Nominal bond yields are often separated into two components, expectations for the real growth of the economy and expectations about future inflation. I often analyze bond yields in this way.

To have the yield on the 10-year US Treasury note drop below 1.00%, says a lot about what investors in the bond market are thinking.

Inflationary expectations built into the 10-year Treasury note have dropped into the 1.50 percent to 1.60 percent range. This is after the range has remained in the 1.70 percent to 1.80 percent range for the past several months. Up to now, this expectation has remained relatively steady, indicating that investors expected future inflation to remain somewhere near 2.00 percent, the target objective of the Federal Reserve.

The numbers for the expected real growth rate for the US economy have been distorted because of the massive flow of “risk averse” monies flowing into the United States as international investors saw the US as a “safe haven” for their funds.
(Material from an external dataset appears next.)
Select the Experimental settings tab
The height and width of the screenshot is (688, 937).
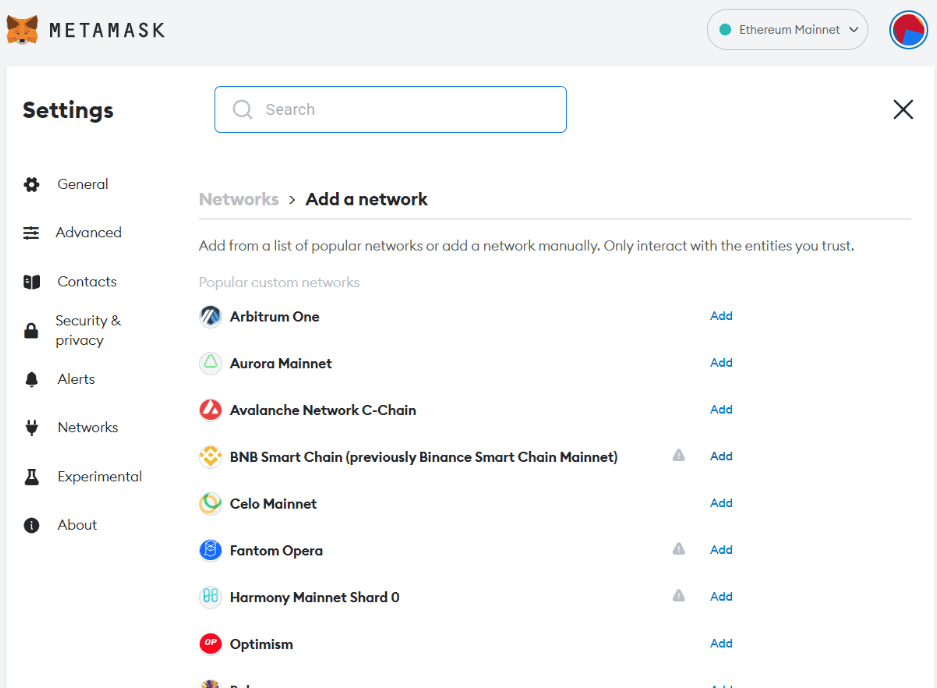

So, the important thing here, for me, is the fact that inflationary expectations have taken such a hit in the past week or so. This movement indicates to me that investors now believe that the Federal Reserve cannot really stop an economic slowdown. All the Fed can do is try and keep financial markets calm.

So, we are at yet another inflection point. All the crypto markets need to do is respond intelligently to these changes.